Intellectual properties can be divided into two groups namely; Industrial Property and Copyright. Industrial property can be further divided into four groups that are patent, industrial designs, trademark and geographical locations. Patent is basically a monopoly granted for public disclosure of an invention. Section 2(j) of the Indian Patent Act defines the invention as a new product or process that should have an inventive step and should be capable of industrial application. Section 2(m) of the same Act defines patent as what is given for any invention. Patent can be comprehensively defined as a statutory privilege that is granted by the government to the inventors or to the person deriving his/her rights from the inventor, for some fixed years in order to exclude any other person from manufacturing, using or selling that product or process.

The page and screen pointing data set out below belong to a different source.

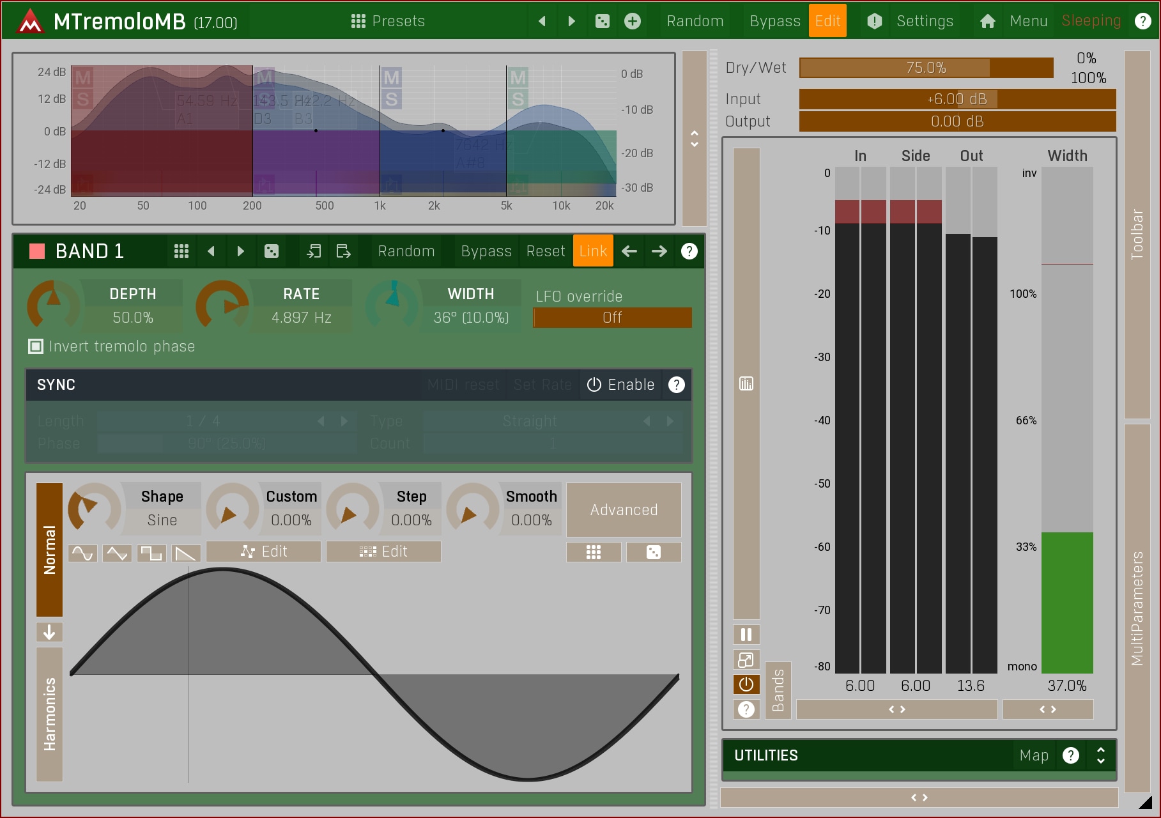1161x818 pixels.
Task: Pause the level meters
Action: click(746, 635)
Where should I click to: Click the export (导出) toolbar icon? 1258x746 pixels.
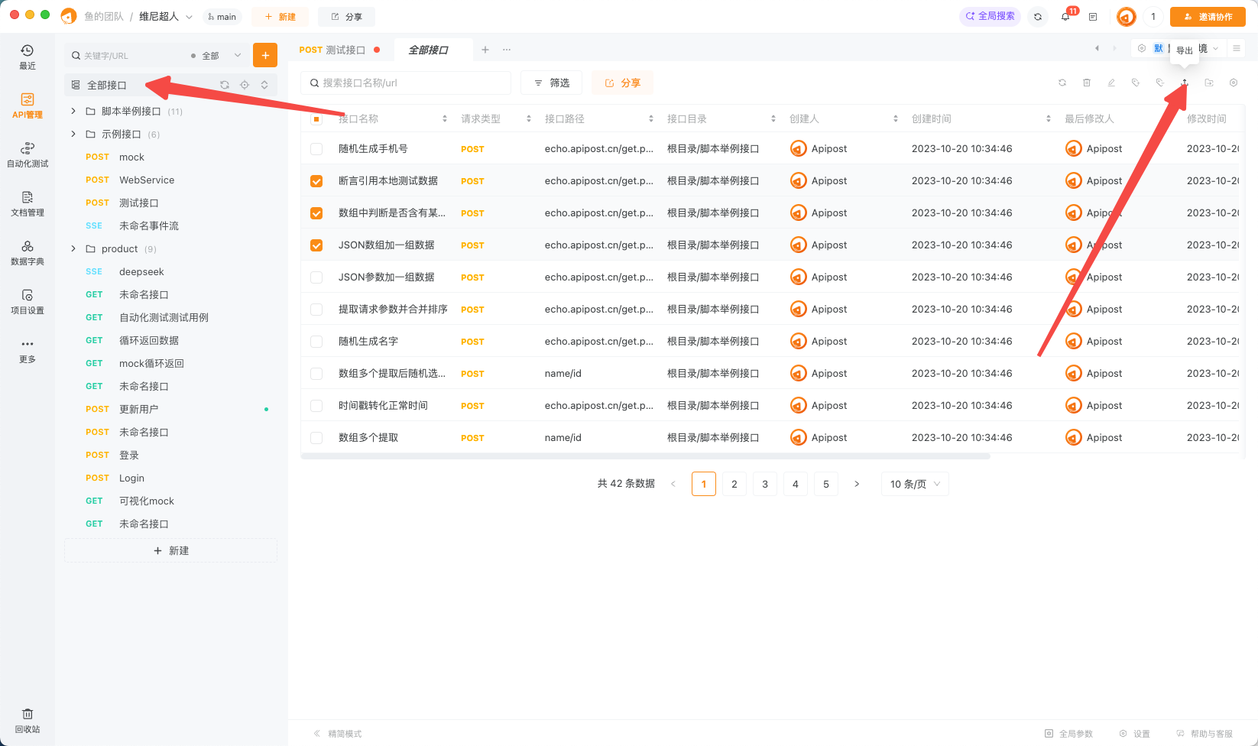point(1184,82)
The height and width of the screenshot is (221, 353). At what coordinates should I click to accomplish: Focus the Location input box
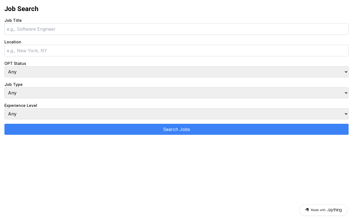tap(177, 51)
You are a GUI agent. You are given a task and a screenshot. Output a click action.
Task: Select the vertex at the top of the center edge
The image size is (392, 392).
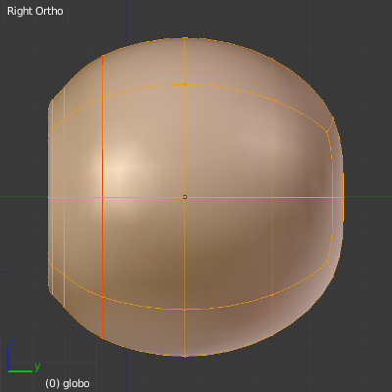coord(185,38)
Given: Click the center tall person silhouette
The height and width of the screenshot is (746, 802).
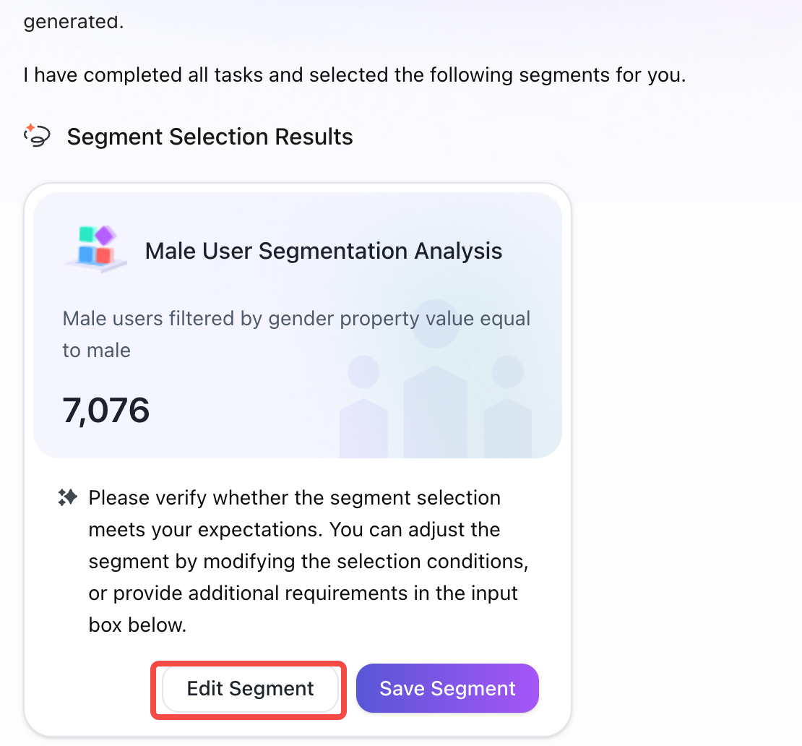Looking at the screenshot, I should pos(435,379).
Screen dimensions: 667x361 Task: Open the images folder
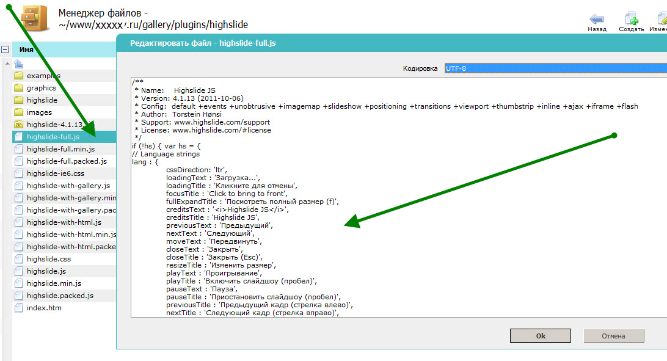point(39,112)
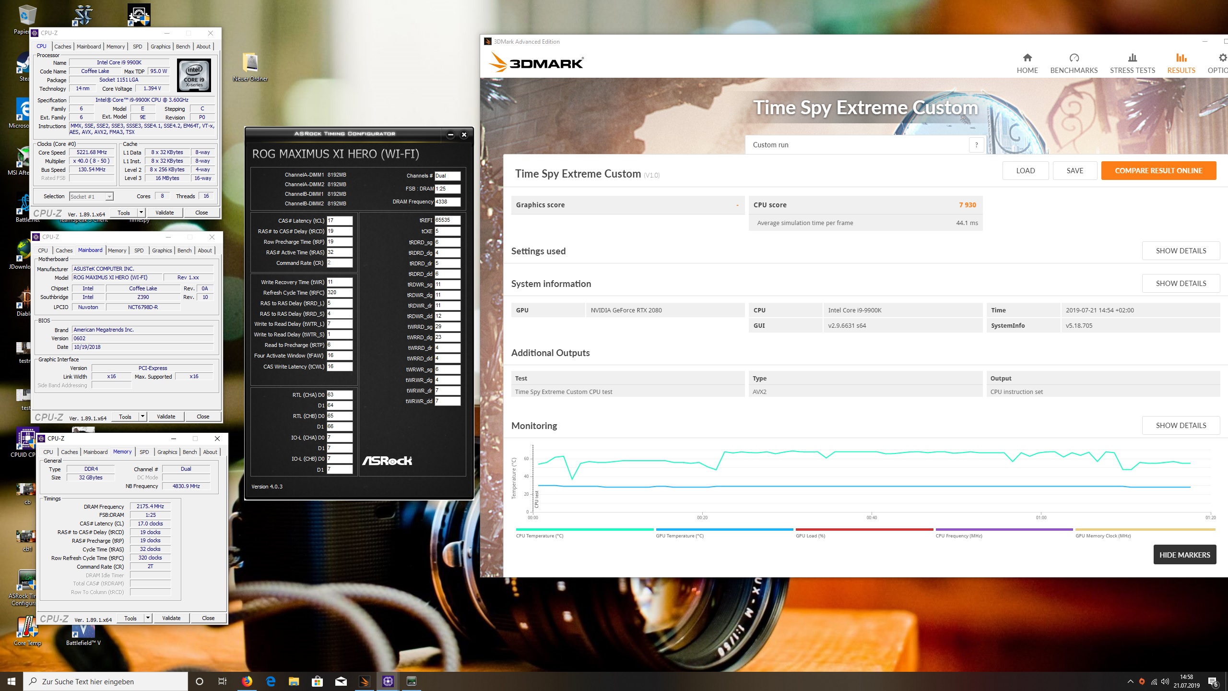Open Tools dropdown arrow in Memory CPU-Z window
The image size is (1228, 691).
click(148, 618)
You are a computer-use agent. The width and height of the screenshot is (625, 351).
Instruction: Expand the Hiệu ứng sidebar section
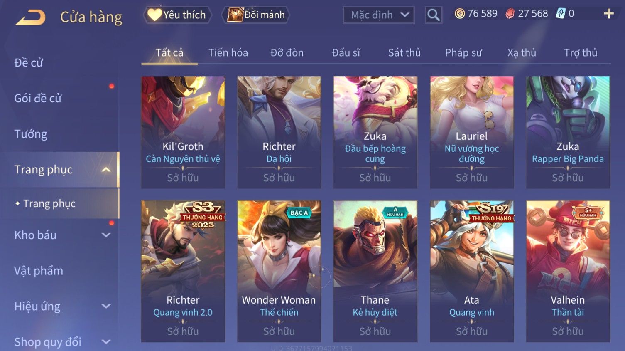tap(106, 306)

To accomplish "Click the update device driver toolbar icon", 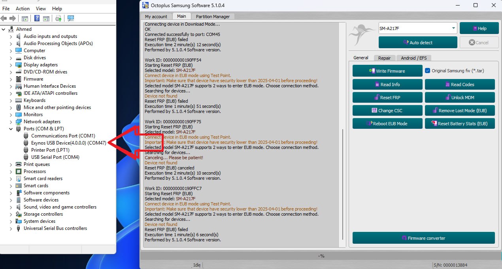I will coord(58,18).
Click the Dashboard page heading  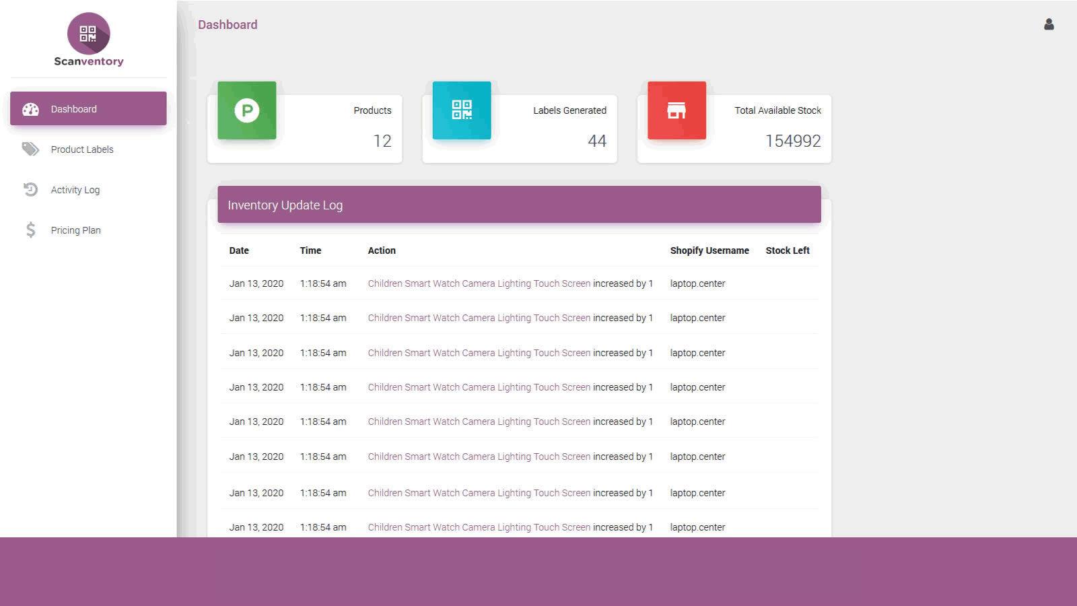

Section 53 of the Indian Patent act fixes the years of privilege as twenty and after that it becomes ‘off patent’.
There are three tests for patentability i.e. to ensure if patent could be granted to a product or process. Those tests are as follows:
1. Novelty: The product or the process should not have been disclosed anywhere in the world. It should be a new innovation. The first sale of any product or process end novelty.
2. Utility: The product or process should have the capability to be used commercially. It should be from the field of technology i.e. it should have come out of engineering or applied sciences.
3. Inventiveness: The product or process should have a sense of creativity. It does not mean the ordinary creativity of already existing resources but an extraordinary creativity to invent something new.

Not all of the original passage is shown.